At this point, it seems like Apple might never release a laptop with a touchscreen. The company reverses course all the time — remember when Steve Jobs scoffed at the idea of native third-party apps on the iPhone? — but over the years Apple has never wavered when it comes to rejecting touchscreen laptops. The company’s various arguments do have merit, but it seems somewhat reminiscent of Tim Cook’s arguments against an iPhone phablet back before the iPhone 6 Plus was released. He said that smartphones with large displays carried too many compromises, and Apple wouldn’t release a supersized iPhone if the company was forced to make the same compromises. Then… Apple released a supersized iPhone that made all the same compromises.
When it comes to touchscreen laptops, however, Apple is showing no signs of budging. If you’re a MacBook Air user and you’ve been dreaming of what it would be like to have a touchscreen on your sleek Mac laptop, your dreams just came true.

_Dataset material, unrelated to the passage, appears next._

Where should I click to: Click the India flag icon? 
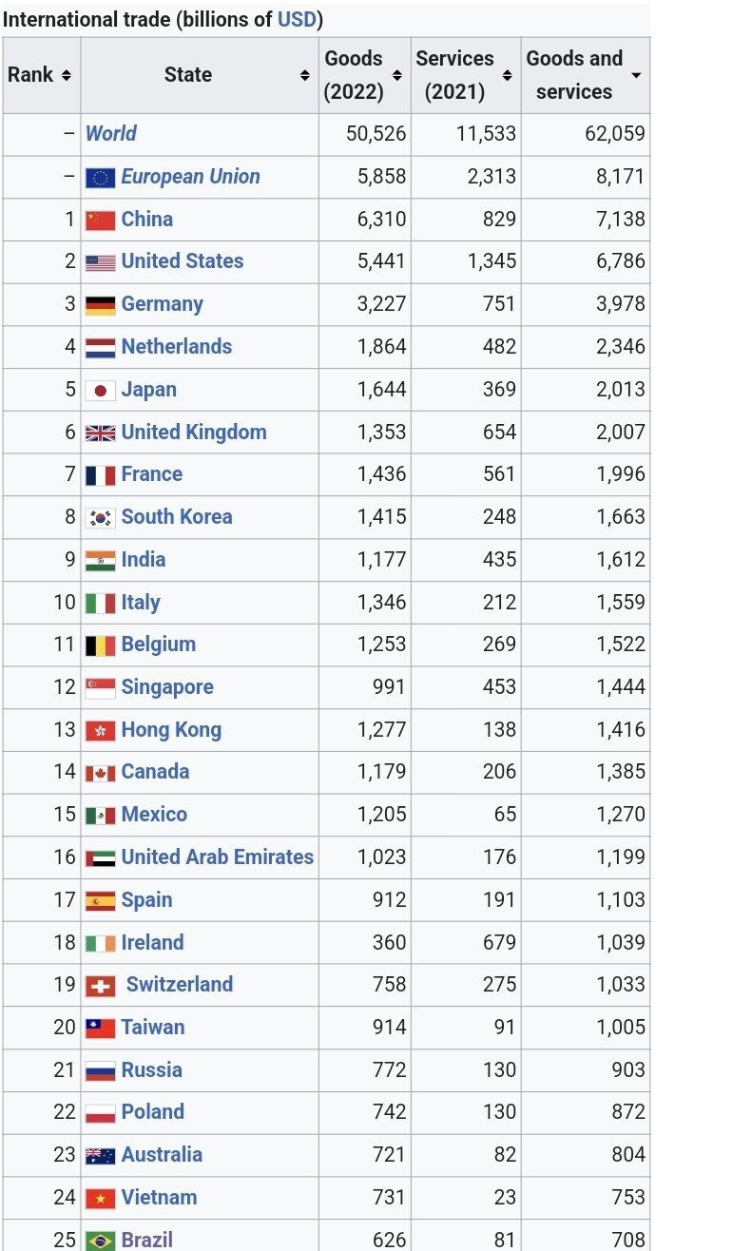(x=100, y=560)
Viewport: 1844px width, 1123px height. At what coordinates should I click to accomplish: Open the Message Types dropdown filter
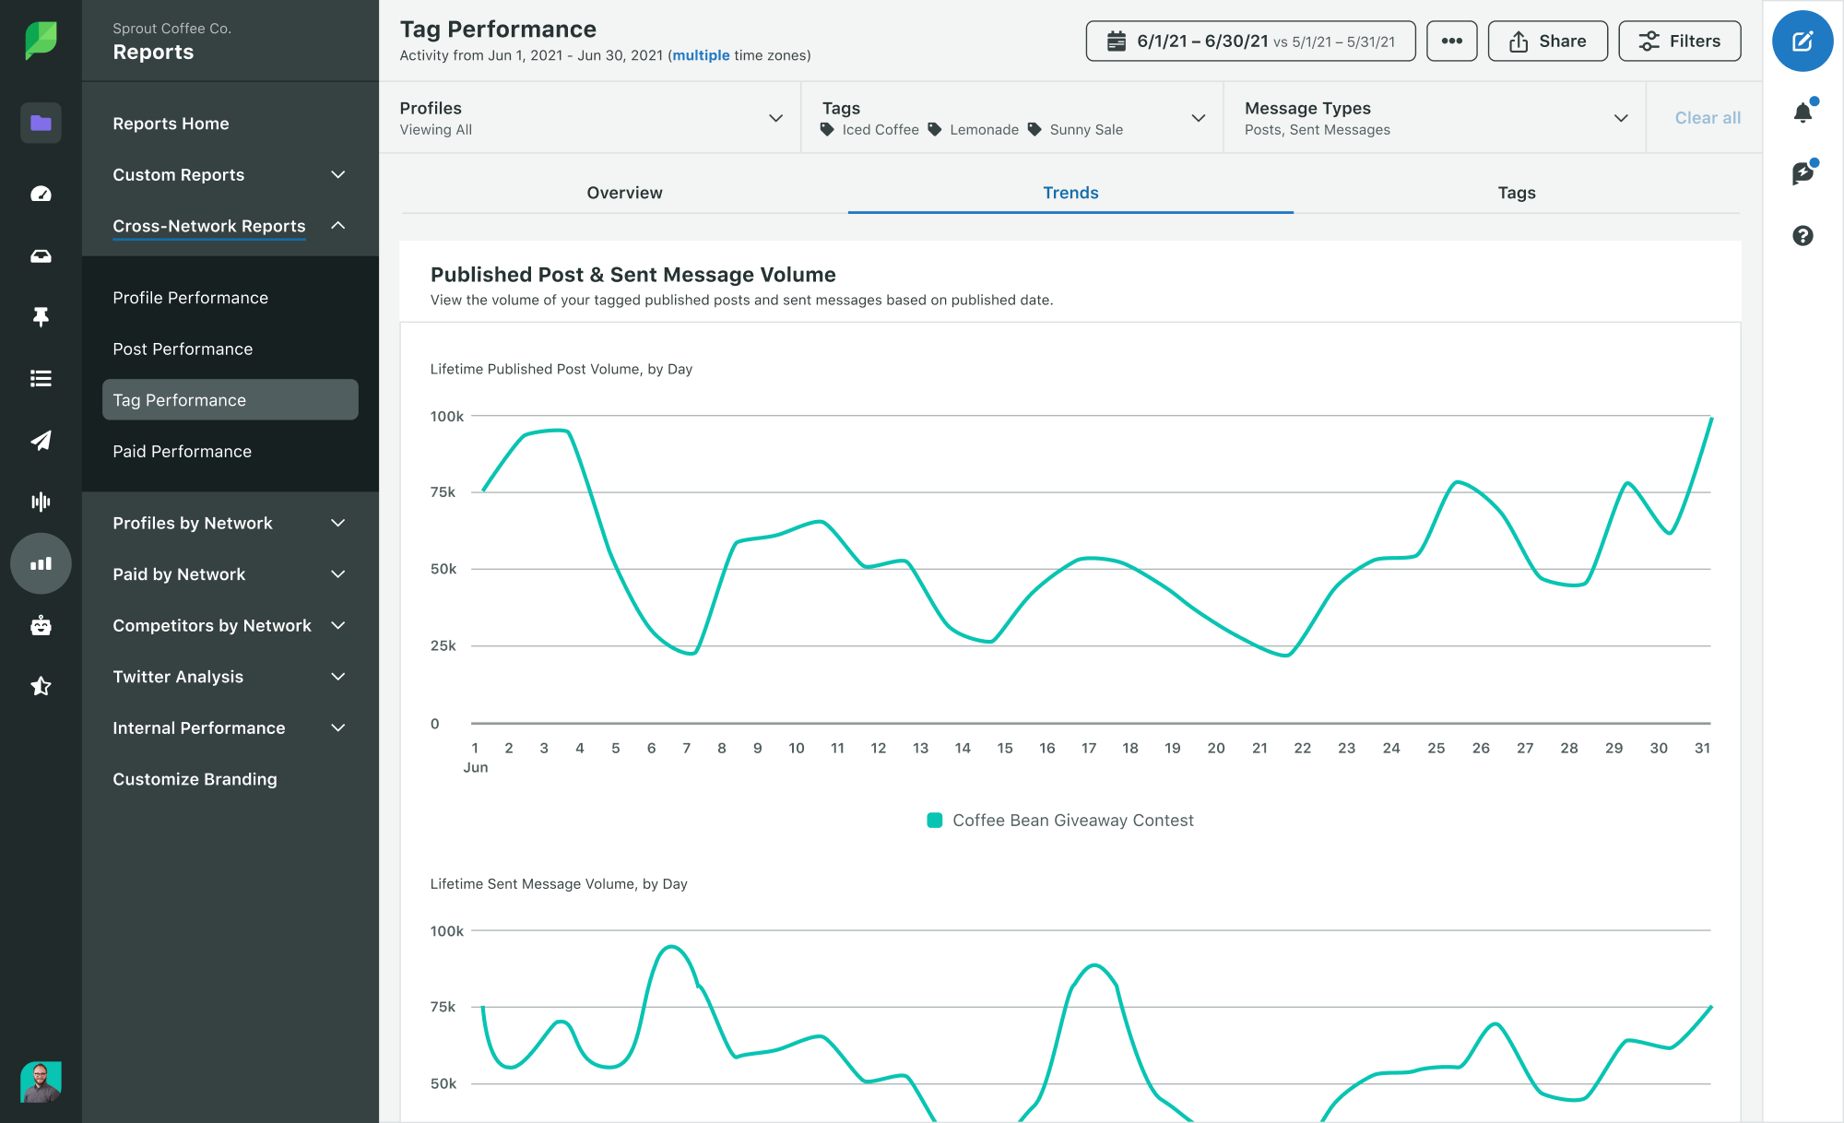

Neonode is a company with a storied history, but Apple fans will be most interested in the latest product the company has to offer. Released on Tuesday, the new AirBar for MacBook Air is the answer to years of clamoring among a select but sizable group of Apple computer users. That’s right, it adds a fully functional touchscreen to any 13-inch MacBook Air.
The AirBar itself is a small silver bar that attaches to your MacBook Air directly beneath the screen using two small magnets. When positioned and plugged in, the device beams infrared light up and across the screen. This light is of course imperceptible to the human eye, but the AirBar can observe when the beams of light are broken and triangulate the location of the user’s finger with proprietary algorithms.
In other words, anything you touch to your laptop’s display is capable of controlling the objects on the display. You can scroll, tap, swipe, and even draw or paint, and the AirBar will translate those touches with minimal lag as they occur.
Here’s a video that shows the AirBar in action:
Neonode’s AirBar has already been available for Windows laptops for quite some time, and I’ve been testing the MacBook Air version for several weeks now. It’s hasn’t been without a few hiccups since the software I’ve been using was still in development, but overall the experience has been surprising.
It works, and it works quite well. I’ve grown accustomed to poking at my MacBook Air’s display to scroll through webpages, and using pinch gestures to zoom in and out on photos is terrific. You can even double-tap a column of text on a webpage to zoom in and fit it to the width of your browser, just like you can on the iPhone or iPad. It’s awesome.